Quite literally, the article - while it did not cite me or mine (of course) - was simply a rewrite of my own! It touched on basically every point I made in my first post - further, it agreed with me on all of them! But I'm not just here to "toot my own horn," I wanted to expound on some of these ideas to further this discussion:
The Weirding, as I said before, actually uses the fair use copyright caveat to a great degree in the RPG section. In fact, one of the main reasons I have not been able to publish more of the material I have ready is because I have not secured rights from the holders - usually because I cannot find those holders and/or how to contact them. However, roleplaying games actually encourage this concept - online. Rowling herself has been very good-natured about this online exploration of her characters and concepts.
But - again, as I said in the earlier post - I would never consider publishing any of the content in print for the purposes of selling it because that does constitute copyright infringement. For me to publish, say, the Dark Conspiracy campaign material, I would need to secure permission from the copyright holder, and I honestly do not know who holds those rights at this time! Regardless, print is not the media into which I ever wanted to move this material, because the Web provides a much more palatable environment - it is conducive to immediate change and commentary, and allows for specific cross-referencing (through linking).
The question in the Harry Potter case is exactly how much of Rowling's original material Vander Ark has included. After all, both his derivative work and citations and quotations from the books themselves constitute a clear-cut case of fair use - and both Rowling and WB agree to this - so just how much is too much?
But the questions for derivative works online go much deeper:
As I stated before, The Weirding does not charge for access to the derivative RPG works we offer, but we do include advertising on the pages which feature this content. The (very) slight return we receive from this advertising is to compensate us for the time, effort, work, and other resources we put into creating the derivative works. Now, no one is calling this infringement (yet), but what if we did charge a fee to access this material - would that constitute copyright infringement?

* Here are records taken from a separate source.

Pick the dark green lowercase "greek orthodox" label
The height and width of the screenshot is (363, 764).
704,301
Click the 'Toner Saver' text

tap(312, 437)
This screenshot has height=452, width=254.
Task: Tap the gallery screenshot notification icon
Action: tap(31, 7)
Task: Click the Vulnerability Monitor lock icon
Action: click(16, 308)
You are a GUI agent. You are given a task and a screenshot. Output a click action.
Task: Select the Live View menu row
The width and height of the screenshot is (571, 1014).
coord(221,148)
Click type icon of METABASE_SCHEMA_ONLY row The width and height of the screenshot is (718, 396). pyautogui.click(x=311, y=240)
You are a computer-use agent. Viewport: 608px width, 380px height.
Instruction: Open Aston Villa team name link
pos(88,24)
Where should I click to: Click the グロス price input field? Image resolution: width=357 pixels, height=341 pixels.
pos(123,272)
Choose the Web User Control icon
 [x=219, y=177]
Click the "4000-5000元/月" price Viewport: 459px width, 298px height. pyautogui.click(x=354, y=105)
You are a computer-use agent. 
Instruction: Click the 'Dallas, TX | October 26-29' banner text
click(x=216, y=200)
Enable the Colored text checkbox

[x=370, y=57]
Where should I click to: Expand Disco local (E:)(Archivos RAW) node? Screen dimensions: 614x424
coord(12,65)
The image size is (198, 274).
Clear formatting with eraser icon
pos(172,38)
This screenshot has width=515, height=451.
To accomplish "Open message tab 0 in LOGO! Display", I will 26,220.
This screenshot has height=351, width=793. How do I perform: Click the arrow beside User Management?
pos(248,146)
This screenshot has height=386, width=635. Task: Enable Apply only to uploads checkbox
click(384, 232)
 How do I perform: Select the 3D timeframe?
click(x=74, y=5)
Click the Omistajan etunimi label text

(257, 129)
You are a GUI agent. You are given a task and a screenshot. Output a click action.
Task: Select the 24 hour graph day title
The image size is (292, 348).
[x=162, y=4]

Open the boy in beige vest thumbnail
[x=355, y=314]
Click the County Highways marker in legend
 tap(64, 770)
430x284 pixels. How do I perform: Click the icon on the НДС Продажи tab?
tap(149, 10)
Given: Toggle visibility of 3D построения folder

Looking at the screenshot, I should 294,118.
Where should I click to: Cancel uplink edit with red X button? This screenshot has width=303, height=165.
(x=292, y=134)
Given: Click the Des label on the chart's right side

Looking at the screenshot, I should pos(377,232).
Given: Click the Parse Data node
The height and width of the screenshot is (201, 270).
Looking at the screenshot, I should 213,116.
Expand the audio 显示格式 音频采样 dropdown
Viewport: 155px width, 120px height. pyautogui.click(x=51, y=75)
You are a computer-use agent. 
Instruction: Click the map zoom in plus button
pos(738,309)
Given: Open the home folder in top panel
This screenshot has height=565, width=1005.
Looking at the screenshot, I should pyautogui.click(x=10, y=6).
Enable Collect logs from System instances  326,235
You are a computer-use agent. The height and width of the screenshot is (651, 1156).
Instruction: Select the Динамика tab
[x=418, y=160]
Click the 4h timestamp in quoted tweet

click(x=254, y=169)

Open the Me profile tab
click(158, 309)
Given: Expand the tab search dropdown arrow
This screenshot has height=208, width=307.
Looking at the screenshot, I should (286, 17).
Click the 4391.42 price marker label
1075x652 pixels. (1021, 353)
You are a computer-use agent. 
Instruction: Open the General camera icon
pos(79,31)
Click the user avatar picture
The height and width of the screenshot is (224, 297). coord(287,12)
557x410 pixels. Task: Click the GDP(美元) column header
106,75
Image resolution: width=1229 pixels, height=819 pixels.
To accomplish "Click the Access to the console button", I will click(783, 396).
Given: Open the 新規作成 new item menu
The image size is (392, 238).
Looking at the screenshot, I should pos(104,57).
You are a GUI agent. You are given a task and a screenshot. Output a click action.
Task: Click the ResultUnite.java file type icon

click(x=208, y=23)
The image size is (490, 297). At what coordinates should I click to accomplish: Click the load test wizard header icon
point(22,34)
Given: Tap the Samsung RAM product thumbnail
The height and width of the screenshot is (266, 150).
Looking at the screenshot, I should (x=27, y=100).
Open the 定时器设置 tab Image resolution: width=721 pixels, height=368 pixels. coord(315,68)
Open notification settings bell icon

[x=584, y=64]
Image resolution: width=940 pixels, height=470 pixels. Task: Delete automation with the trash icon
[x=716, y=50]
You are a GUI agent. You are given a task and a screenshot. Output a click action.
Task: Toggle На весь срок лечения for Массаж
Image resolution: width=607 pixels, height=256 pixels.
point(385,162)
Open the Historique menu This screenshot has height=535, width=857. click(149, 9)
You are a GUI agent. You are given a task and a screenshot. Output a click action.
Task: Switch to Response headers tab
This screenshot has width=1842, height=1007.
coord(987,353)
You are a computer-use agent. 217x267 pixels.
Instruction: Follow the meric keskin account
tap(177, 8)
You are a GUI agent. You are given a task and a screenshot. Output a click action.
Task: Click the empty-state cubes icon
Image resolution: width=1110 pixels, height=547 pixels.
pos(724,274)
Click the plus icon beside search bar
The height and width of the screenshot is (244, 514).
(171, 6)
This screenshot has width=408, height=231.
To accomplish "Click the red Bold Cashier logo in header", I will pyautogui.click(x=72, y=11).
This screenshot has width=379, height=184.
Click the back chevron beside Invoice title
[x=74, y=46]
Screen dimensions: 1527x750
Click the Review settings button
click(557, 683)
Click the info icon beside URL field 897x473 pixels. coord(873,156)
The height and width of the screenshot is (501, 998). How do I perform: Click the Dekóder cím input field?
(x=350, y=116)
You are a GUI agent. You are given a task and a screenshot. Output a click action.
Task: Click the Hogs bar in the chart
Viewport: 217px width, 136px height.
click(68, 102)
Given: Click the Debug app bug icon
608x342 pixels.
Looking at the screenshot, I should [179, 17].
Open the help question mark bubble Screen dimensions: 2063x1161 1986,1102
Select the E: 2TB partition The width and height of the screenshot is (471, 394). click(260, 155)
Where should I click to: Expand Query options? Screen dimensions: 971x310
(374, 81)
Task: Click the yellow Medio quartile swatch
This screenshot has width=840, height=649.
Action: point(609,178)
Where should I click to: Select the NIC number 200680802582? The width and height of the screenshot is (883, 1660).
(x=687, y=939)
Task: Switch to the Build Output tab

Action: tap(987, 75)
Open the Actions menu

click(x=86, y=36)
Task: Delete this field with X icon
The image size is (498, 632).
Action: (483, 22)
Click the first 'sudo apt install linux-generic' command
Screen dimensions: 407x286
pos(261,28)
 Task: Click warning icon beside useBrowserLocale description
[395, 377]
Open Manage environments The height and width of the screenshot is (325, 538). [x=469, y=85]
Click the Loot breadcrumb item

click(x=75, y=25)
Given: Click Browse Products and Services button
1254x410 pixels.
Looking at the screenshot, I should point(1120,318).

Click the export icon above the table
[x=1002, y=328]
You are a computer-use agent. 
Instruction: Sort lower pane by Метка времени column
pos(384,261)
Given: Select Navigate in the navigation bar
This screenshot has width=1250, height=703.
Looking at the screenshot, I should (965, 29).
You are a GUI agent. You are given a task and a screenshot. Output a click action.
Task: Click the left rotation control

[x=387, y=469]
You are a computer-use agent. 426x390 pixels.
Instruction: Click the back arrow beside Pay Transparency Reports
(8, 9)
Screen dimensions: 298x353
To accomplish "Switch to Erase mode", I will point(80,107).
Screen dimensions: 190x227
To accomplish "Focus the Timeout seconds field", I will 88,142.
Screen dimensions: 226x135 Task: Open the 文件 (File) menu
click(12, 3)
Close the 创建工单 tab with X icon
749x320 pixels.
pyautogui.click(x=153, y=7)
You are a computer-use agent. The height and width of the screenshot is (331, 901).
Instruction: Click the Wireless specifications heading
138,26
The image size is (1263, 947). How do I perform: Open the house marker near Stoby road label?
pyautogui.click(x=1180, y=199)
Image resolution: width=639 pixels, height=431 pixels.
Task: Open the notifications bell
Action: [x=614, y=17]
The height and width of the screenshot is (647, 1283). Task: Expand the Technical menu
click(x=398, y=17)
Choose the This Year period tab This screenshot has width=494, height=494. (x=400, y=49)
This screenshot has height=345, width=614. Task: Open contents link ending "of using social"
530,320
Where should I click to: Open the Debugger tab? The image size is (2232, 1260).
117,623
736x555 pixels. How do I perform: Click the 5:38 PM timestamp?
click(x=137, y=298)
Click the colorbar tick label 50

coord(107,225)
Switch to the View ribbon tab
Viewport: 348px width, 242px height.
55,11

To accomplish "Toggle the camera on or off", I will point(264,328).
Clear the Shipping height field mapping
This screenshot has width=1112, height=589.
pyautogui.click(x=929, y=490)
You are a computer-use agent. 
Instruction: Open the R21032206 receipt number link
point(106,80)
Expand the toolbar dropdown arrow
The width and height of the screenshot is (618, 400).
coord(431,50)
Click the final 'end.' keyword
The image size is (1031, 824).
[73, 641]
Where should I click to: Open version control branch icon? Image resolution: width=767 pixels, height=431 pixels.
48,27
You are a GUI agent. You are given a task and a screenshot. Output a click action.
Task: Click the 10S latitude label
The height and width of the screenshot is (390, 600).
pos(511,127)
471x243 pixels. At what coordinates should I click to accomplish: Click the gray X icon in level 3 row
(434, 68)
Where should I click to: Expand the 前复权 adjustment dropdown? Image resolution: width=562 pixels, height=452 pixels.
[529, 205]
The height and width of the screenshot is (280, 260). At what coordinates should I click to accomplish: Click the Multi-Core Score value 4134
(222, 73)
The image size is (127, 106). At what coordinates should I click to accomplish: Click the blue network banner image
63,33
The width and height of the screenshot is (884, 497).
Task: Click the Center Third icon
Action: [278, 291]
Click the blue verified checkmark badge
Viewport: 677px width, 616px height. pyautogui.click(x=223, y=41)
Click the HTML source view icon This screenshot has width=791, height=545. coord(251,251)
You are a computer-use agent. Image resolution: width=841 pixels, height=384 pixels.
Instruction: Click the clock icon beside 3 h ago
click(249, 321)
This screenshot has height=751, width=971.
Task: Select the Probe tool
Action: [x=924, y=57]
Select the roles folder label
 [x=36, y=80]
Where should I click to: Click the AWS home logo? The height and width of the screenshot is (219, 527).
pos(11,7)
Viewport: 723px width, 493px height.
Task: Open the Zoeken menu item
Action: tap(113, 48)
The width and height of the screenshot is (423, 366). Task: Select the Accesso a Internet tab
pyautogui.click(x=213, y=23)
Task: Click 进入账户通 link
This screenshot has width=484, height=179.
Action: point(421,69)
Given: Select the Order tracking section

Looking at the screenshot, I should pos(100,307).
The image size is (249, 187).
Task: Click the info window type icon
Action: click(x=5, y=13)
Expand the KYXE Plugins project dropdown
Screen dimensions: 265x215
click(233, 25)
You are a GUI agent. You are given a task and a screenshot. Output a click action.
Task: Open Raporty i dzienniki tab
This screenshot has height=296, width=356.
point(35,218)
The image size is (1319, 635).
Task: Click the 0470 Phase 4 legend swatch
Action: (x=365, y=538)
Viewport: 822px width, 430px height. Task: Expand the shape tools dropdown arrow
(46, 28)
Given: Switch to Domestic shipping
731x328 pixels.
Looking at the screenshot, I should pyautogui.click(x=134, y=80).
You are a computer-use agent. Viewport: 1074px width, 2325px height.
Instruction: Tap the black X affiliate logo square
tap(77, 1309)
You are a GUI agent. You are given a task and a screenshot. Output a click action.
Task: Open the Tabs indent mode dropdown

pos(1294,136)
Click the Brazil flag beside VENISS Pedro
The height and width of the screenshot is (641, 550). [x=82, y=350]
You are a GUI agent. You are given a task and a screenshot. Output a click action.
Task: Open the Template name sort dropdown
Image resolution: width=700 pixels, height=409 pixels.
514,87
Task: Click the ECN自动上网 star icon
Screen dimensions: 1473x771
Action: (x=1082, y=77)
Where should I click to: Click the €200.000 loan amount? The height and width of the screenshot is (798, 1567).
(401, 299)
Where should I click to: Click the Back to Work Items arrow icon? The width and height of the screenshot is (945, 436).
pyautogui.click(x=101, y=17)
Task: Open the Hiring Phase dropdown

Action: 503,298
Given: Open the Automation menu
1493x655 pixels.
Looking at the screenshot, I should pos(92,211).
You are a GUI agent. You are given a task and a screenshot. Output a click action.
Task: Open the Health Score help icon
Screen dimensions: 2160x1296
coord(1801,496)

I'm going to go on-record as saying, "It depends on the model used."
If we charged an access fee per section/work - for example, $5.00 to access the Chill material, $3.00 for the Dark Conspiracy material, $10.00 for the Champions material (these are just arbitrary amounts for illustration; the point is still valid if all the amounts were the same) - then yes, that is infringement. That would be much the same model as if we printed the material for sale.
However, if we charged a flat-fee for access to all of the material, then no, I do not think that would be infringement, because that is asking a fair amount in compensation for the work we have done and contributed to the original work's (from which our original work was derived). After all, while our original content is derived from another source(s), it adds value to the original material.
But when it comes to RPG-related material, as well as any other content which follows the same model, there are some major differences:
- The supplementary material we provide is useless without the original material from which it is derived. We cannot and do not republish the original rules, though we cite them when necessary, which is perfectly acceptable under the domain of fair use, so long as we do not cite enough of them to allow you to play the game without first purchasing the original rules. In this manner, our original content could actually be argued to promote the source material.
- All of our derived work is original and expounds/expands upon the source material. It adds value to what has already been published.
- Role-playing games were specifically developed to be interactive and thus open to interpretation and alteration by the users.
But it isn't exactly like comparing apples to oranges, as the fundamentals in-play are basically the same. The problem here is that the outcome of this trial could change the interpretation of fair use and pave the way for more of these types of suits, which means some asshole will eventually try to extend the battle online. And just because the derived work is distributed freely does not protect you from an infringement suit; the original creator simply has to show that he suffered a loss due to your "infringement," regardless of whether or not you actually profited.